Try Carl Nielsen's symphonies.


----------



## Pat Fairlea (Dec 9, 2015)

Richard Strauss
Arnold Bax 
Josef Suk


----------



## Triplets (Sep 4, 2014)

wkasimer said:


> Try Carl Nielsen's symphonies.


That was going to be my recommendation. You may also want to try the Symphonies of Walter Piston and Ralph Vaughn Williams. And let's not forget Prokofiev.


----------



## Bulldog (Nov 21, 2013)

William Schuman might be a good alternative.


----------



## Omicron9 (Oct 13, 2016)

+1 on Vainberg and Schnittke.


----------



## Joe B (Aug 10, 2017)

Enjoying Sibelius, you might enjoy the symphonies of Howard Hanson.

Enjoying Mahler, I have to chime in with some earlier posts......Richard Strauss (posts 3 & 7)!
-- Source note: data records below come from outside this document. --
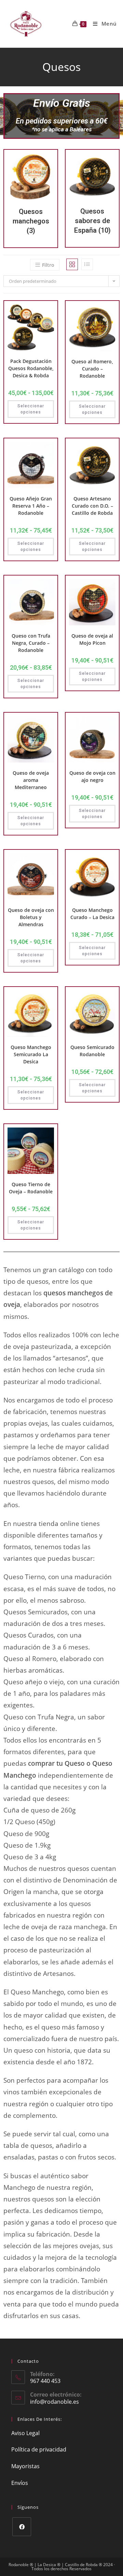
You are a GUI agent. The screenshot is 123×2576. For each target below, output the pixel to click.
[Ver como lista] (87, 264)
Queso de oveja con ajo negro (92, 776)
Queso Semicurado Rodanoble (92, 1051)
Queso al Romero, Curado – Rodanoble (92, 368)
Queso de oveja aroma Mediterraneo (31, 780)
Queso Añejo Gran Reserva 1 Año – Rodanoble (31, 505)
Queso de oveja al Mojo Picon (92, 639)
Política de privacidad (38, 2449)
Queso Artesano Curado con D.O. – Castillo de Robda (92, 505)
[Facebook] (21, 2526)
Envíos (19, 2483)
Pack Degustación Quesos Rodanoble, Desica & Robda (31, 368)
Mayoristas (25, 2466)
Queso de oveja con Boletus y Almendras (31, 917)
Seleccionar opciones (30, 409)
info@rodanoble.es (54, 2401)
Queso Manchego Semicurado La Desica (31, 1054)
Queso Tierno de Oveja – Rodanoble (31, 1188)
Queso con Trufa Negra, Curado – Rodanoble (31, 642)
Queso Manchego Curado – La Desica (92, 913)
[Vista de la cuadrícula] (72, 264)
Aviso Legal (25, 2433)
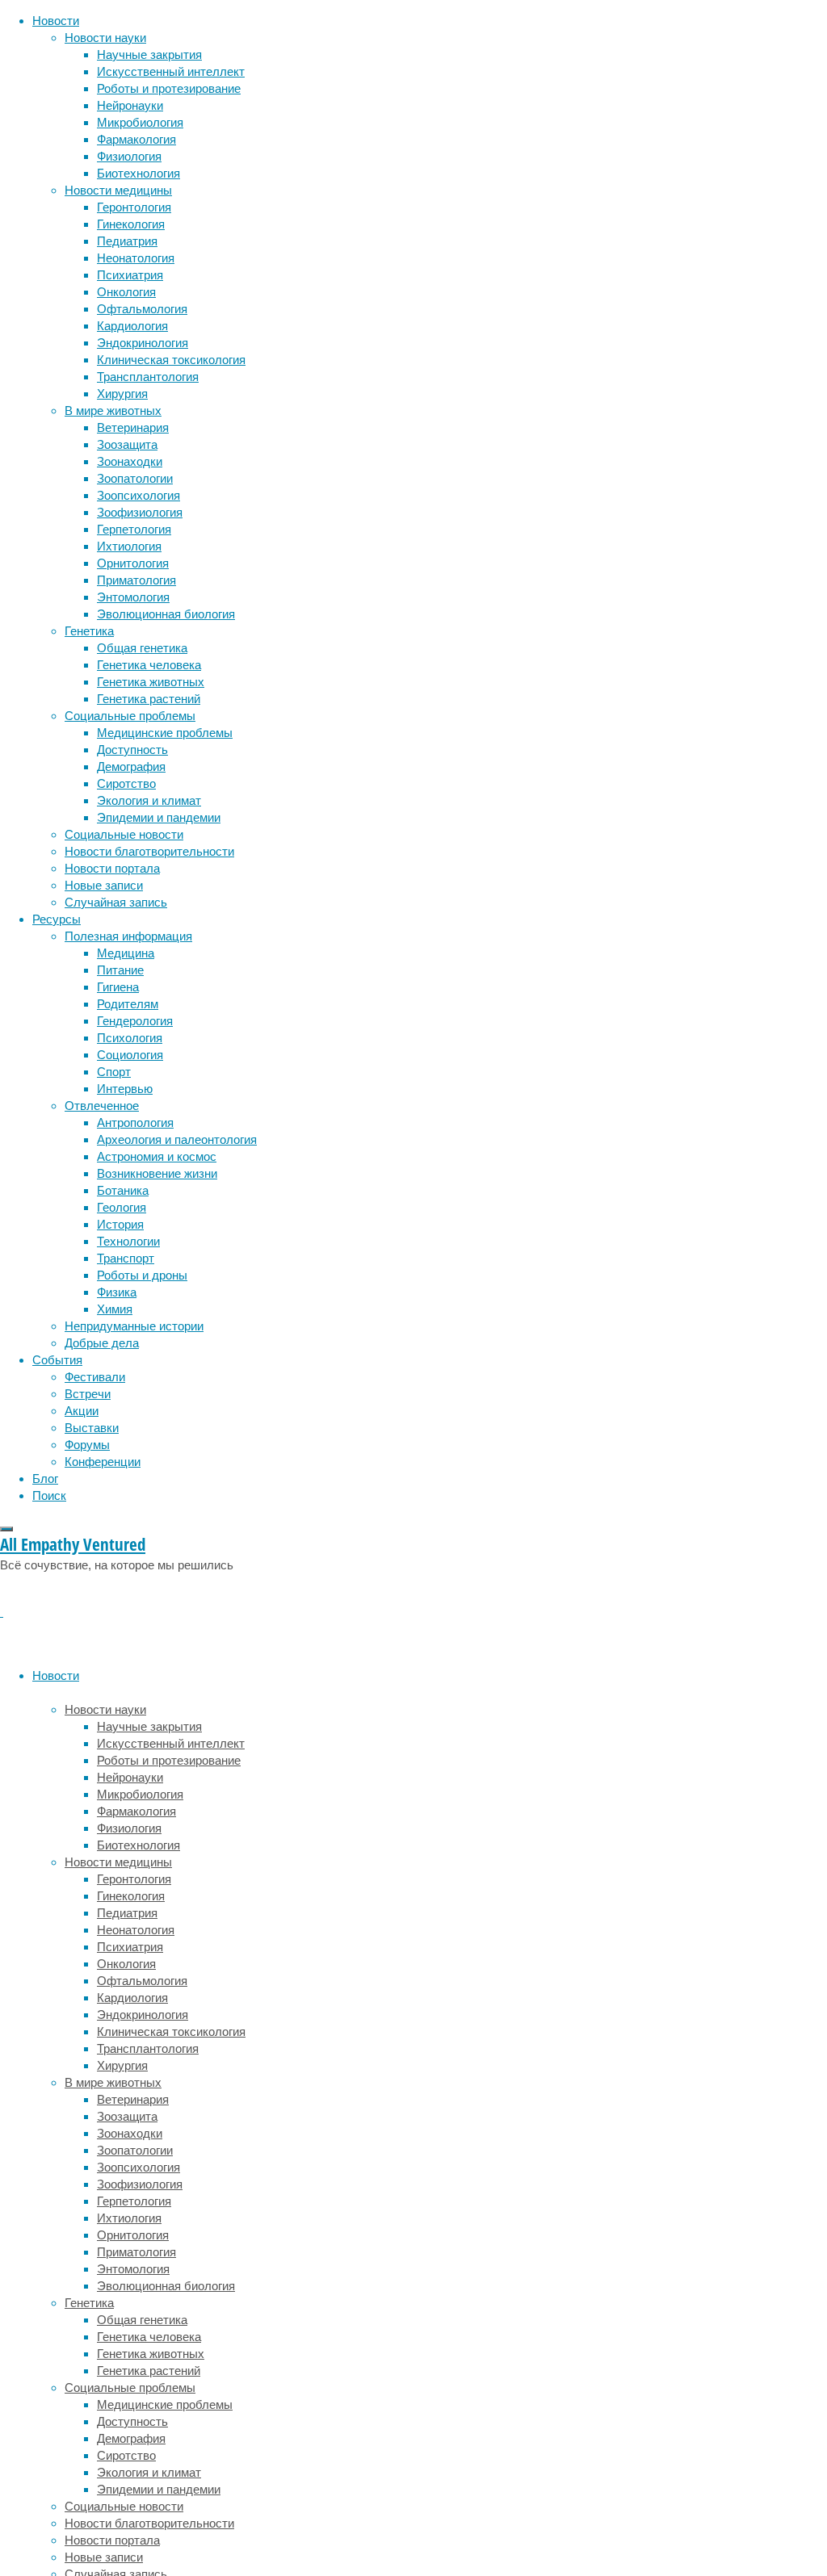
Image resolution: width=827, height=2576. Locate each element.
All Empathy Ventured (72, 1544)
Enjoying Shostakovick, you might want to check out Mussorgsky as well as Weinberg (post #2).


----------



## Pugg (Aug 8, 2014)

Do you have Brahms and Bruckner under you belt already?


----------



## elgar's ghost (Aug 8, 2010)

Robert Simpson (1921-1997) - all of his 11 symphonies and most of his chamber works (including 15 string quartets) were recorded for Hyperion and are still available one way or the other. Wikipedia has a very good entry on him, with write-ups on each of the symphonies and much else besides.


----------



## Joe B (Aug 10, 2017)

distantprommer said:


> Please look for music by Mieczysław Weinberg (sometimes written as Moishe Vainberg). Born in Poland he lived mostly in the Soviet Union where he met and became a good friend of Shostakovich. In my opinion, Weinberg is an unjustly neglected composer, although I do believe slowly but surely he is getting to be better known. He left an impressive large body of work including twenty-two symphonies and seventeen string quartets.


As well as some excellent violin sonatas.


----------



## Oortone (Mar 27, 2013)

Depending on what yopu like by Shostakovich this might be interesting:

Allan Pettersson: Symphony no. 7
Recommendded conductor: Antal Dorati

If you like Shostakovich when he's really in agony, you might like Pettersson. He's not as rythmic as Shostakovich but the emotional intensity in this symphony is comparable with Shostakovich. I believe the symphonies adjacent to seven are similar but I'm not too familiar with them. His seventh is in my opinion the best Swedish symphony ever written. Not that there are many, but still...


----------



## Mal (Jan 1, 2016)

Miserable Sod said:


> I adore the music of Shostakovich/Sibelius/Mahler and was wondering where I could find similar music?


Spotify might have some... except they might stop supporting your HiFi streaming device... so try buying CDs at your local charity shop instead.


----------



## mathisdermaler (Mar 29, 2017)

Pugg said:


> Do you have Brahms and Bruckner under you belt already?


best recommendations here


----------



## Kjetil Heggelund (Jan 4, 2016)

Shostakovich=moving towards our time, go later type Giya Kancheli & Krzysztof Penderecki


----------